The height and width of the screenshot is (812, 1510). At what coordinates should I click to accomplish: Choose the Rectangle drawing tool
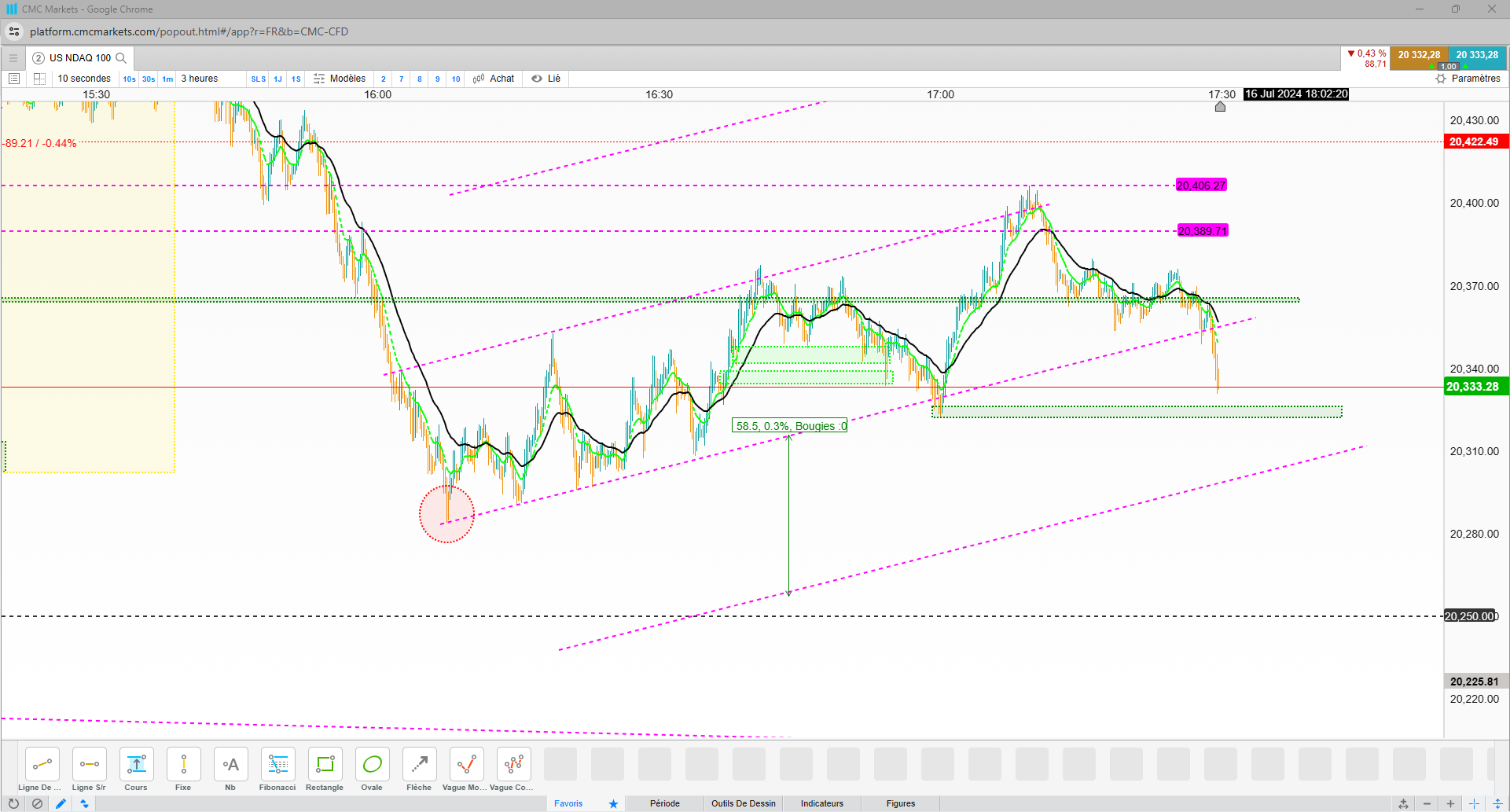coord(325,770)
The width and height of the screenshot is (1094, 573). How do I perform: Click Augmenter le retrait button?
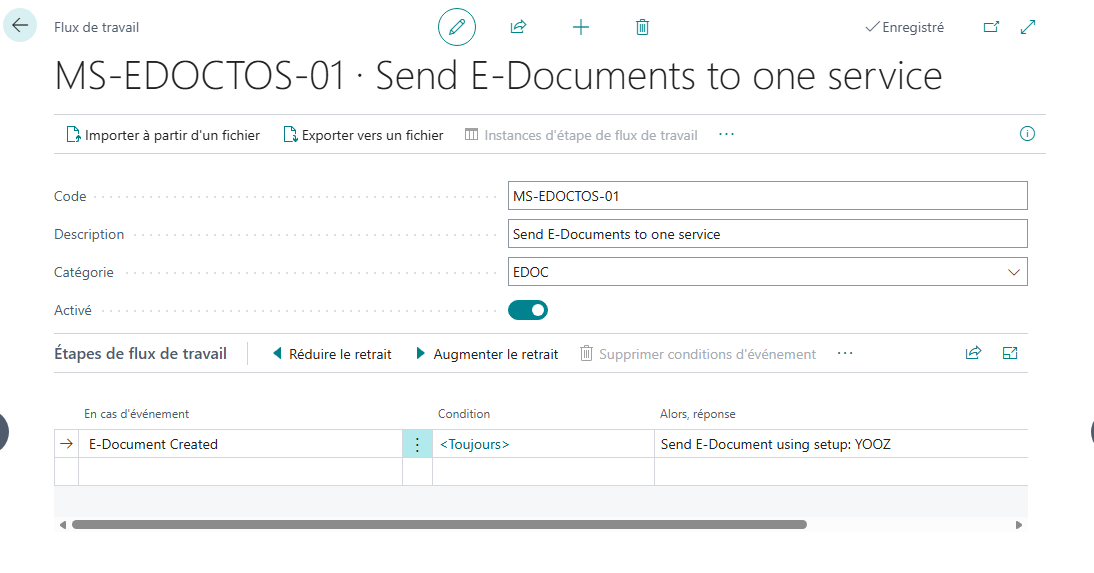pos(487,354)
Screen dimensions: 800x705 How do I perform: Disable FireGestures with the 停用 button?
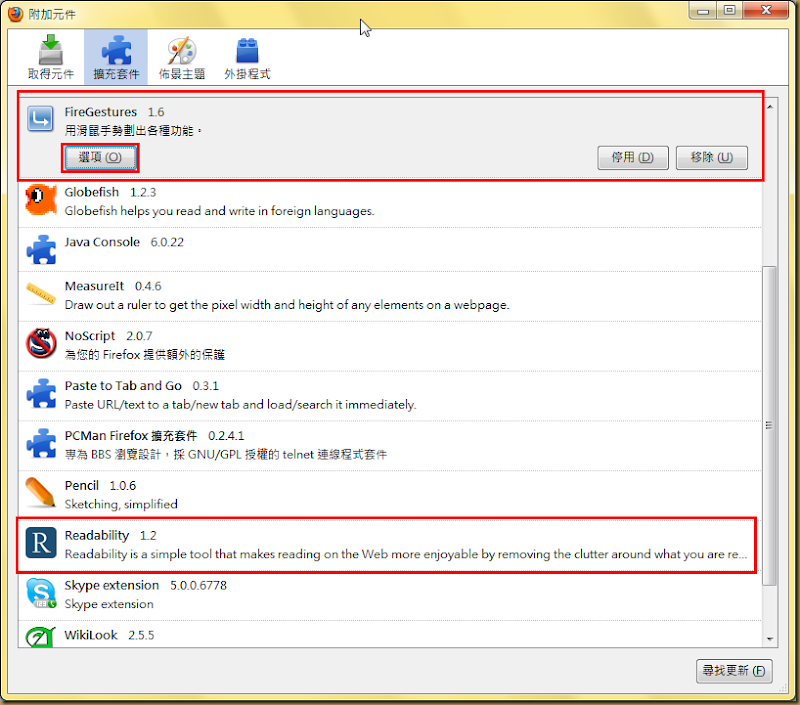pyautogui.click(x=633, y=158)
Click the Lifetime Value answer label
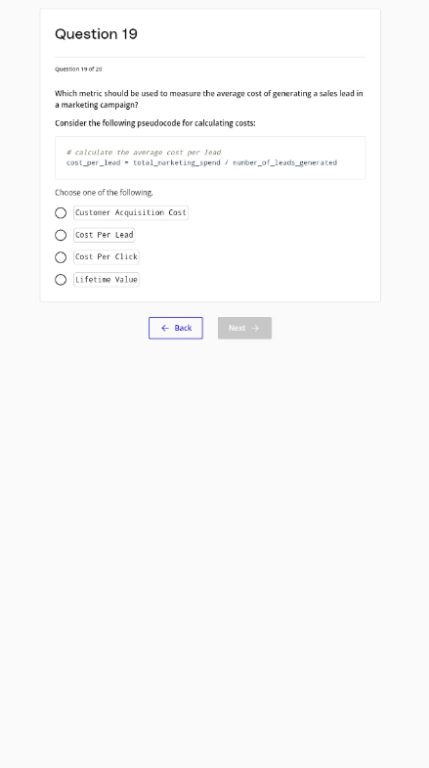The width and height of the screenshot is (429, 768). (106, 280)
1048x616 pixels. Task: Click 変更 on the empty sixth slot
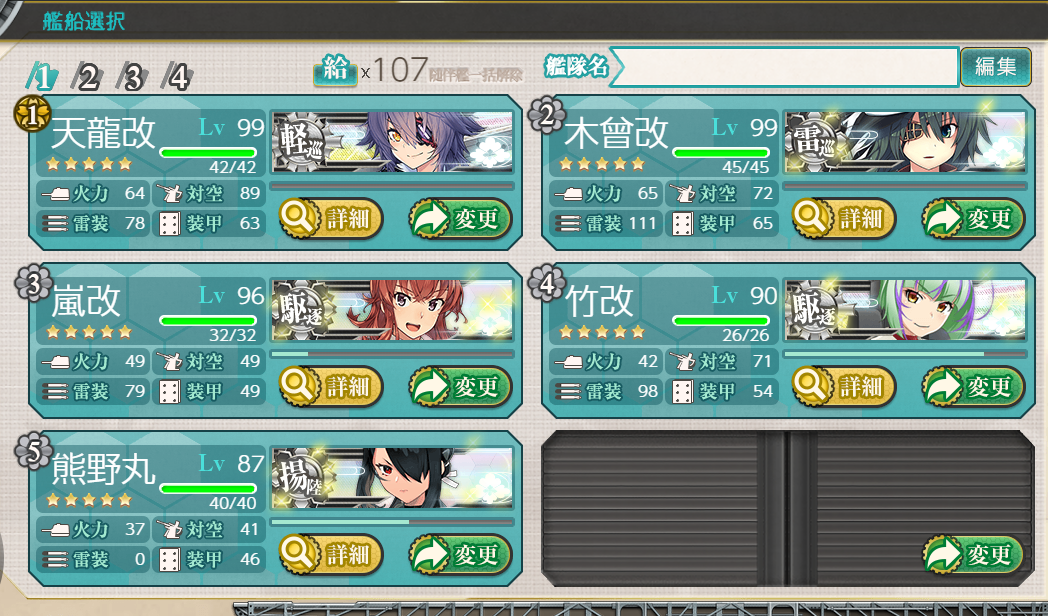point(973,555)
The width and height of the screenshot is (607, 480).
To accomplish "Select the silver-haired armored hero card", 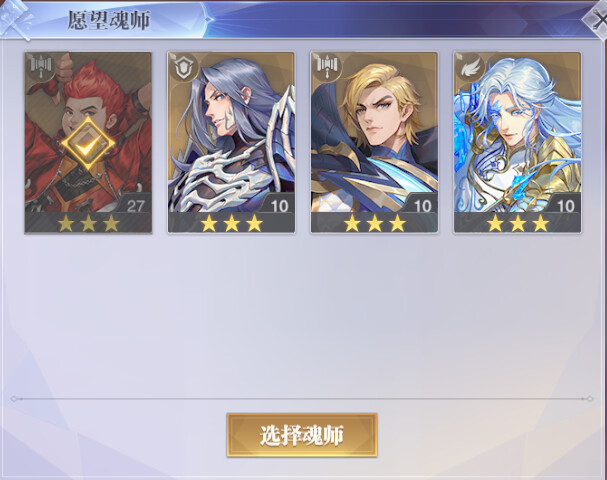I will [231, 142].
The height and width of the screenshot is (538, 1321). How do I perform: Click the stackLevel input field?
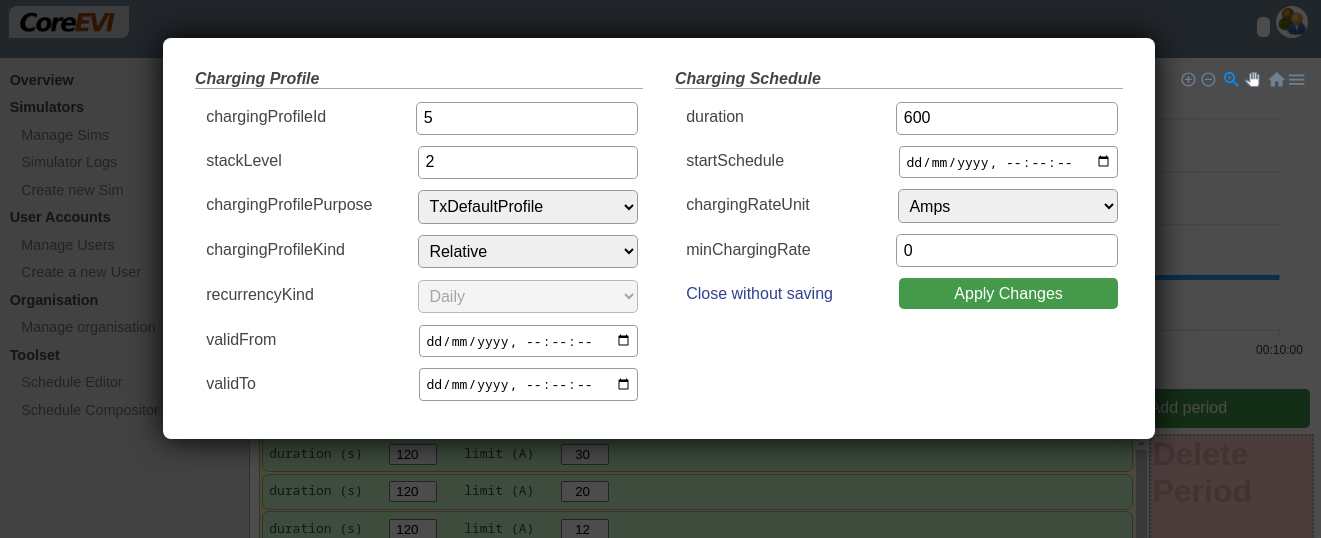point(527,162)
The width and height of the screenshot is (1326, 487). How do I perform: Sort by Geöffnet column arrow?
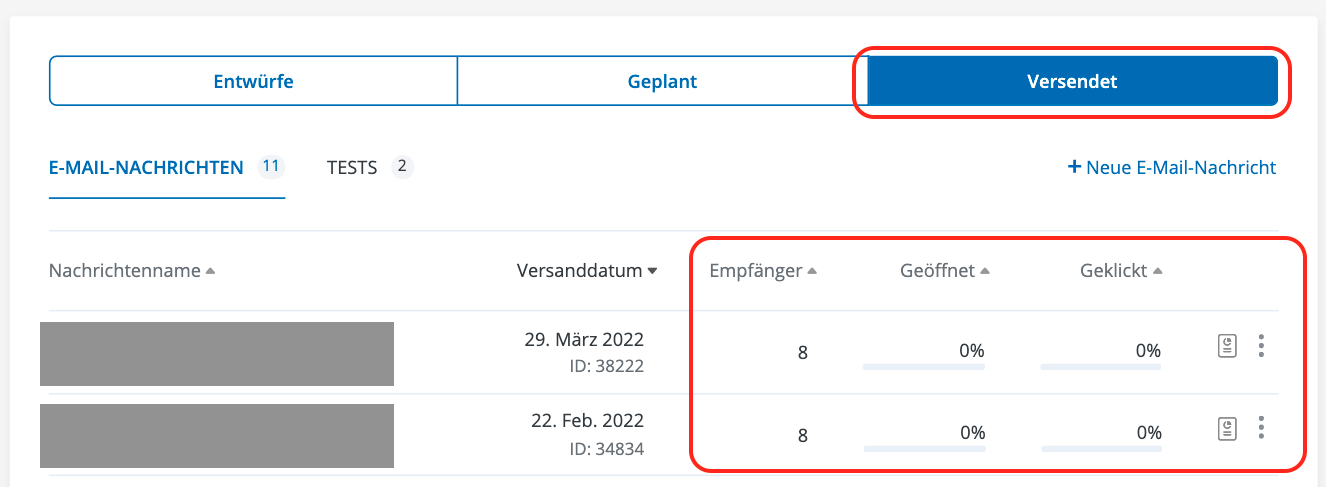985,271
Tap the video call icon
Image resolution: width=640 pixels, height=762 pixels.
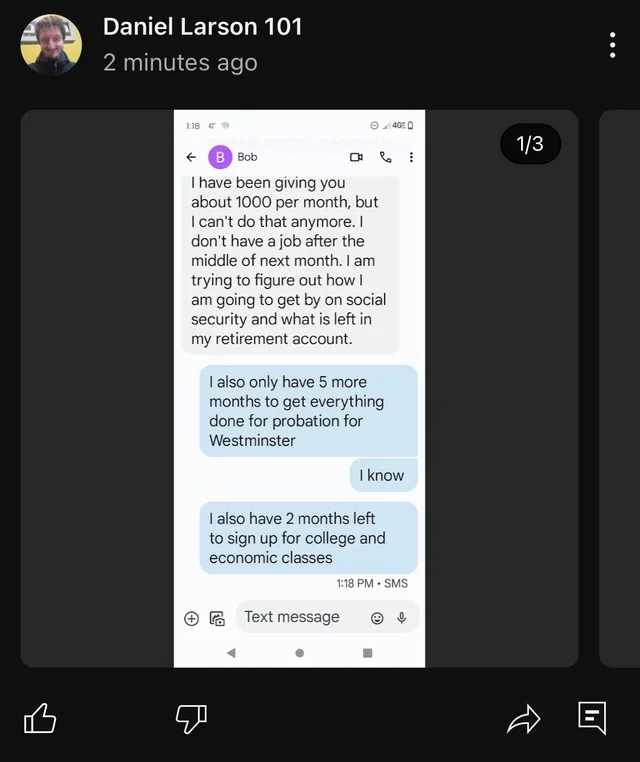tap(356, 157)
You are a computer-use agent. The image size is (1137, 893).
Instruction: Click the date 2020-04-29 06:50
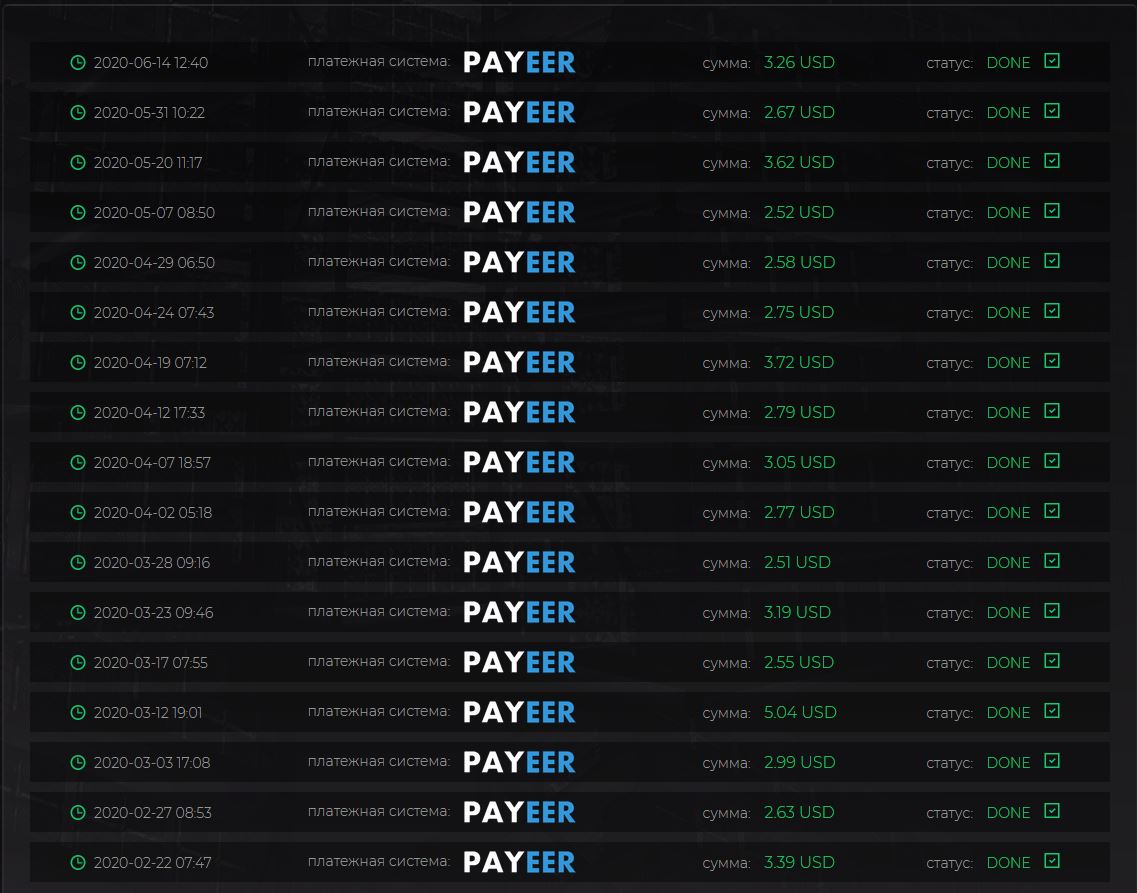(154, 263)
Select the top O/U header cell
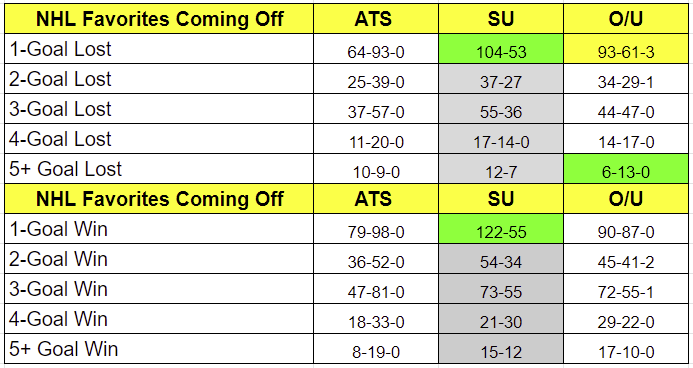Image resolution: width=693 pixels, height=368 pixels. tap(626, 19)
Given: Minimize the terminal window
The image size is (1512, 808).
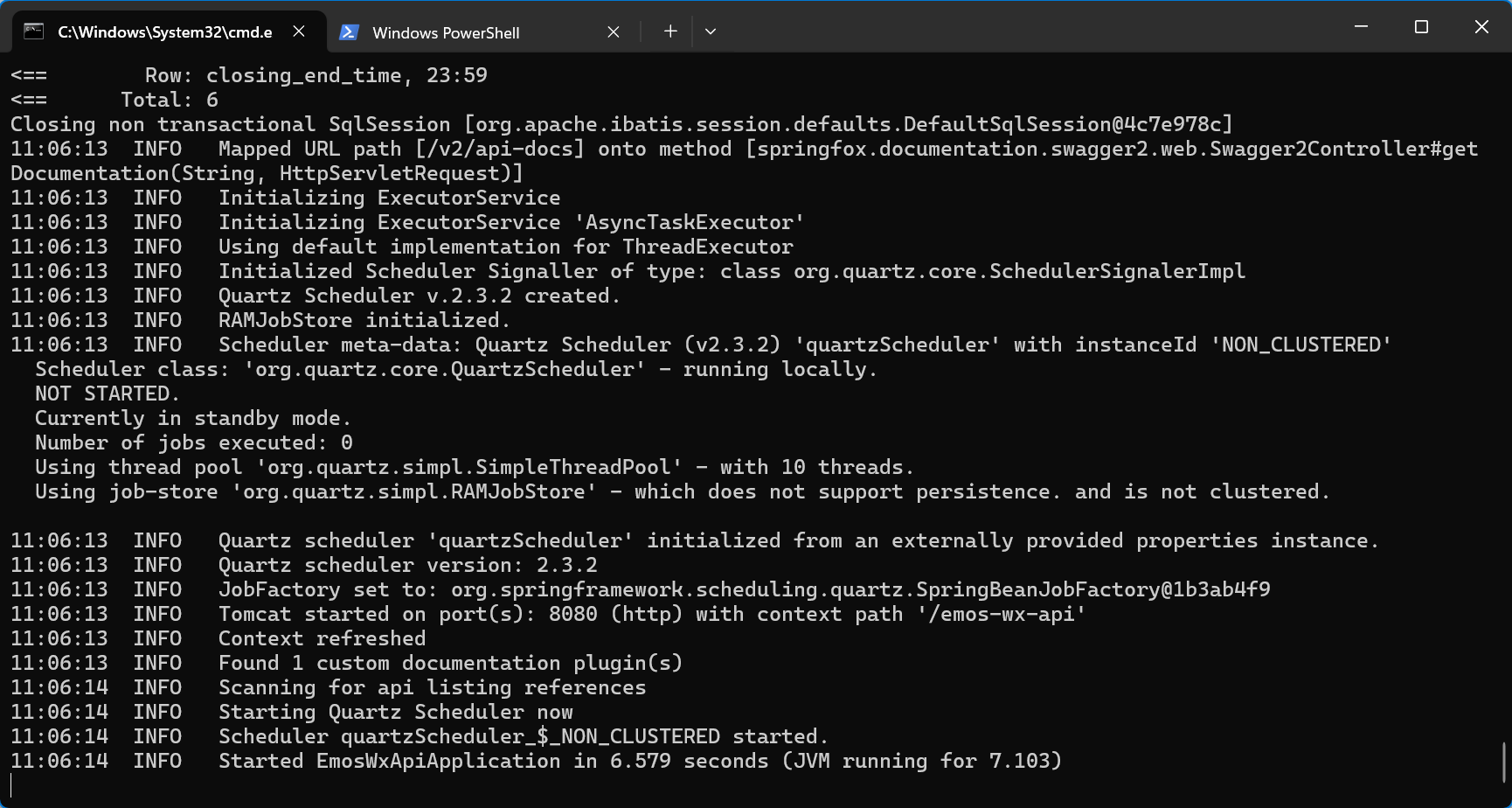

++++++++

Search the data for "size". Copy each line that has it.

◆ Solution to the exercise
You are a computer-use agent. The image size is (1137, 893).
The image size is (1512, 808).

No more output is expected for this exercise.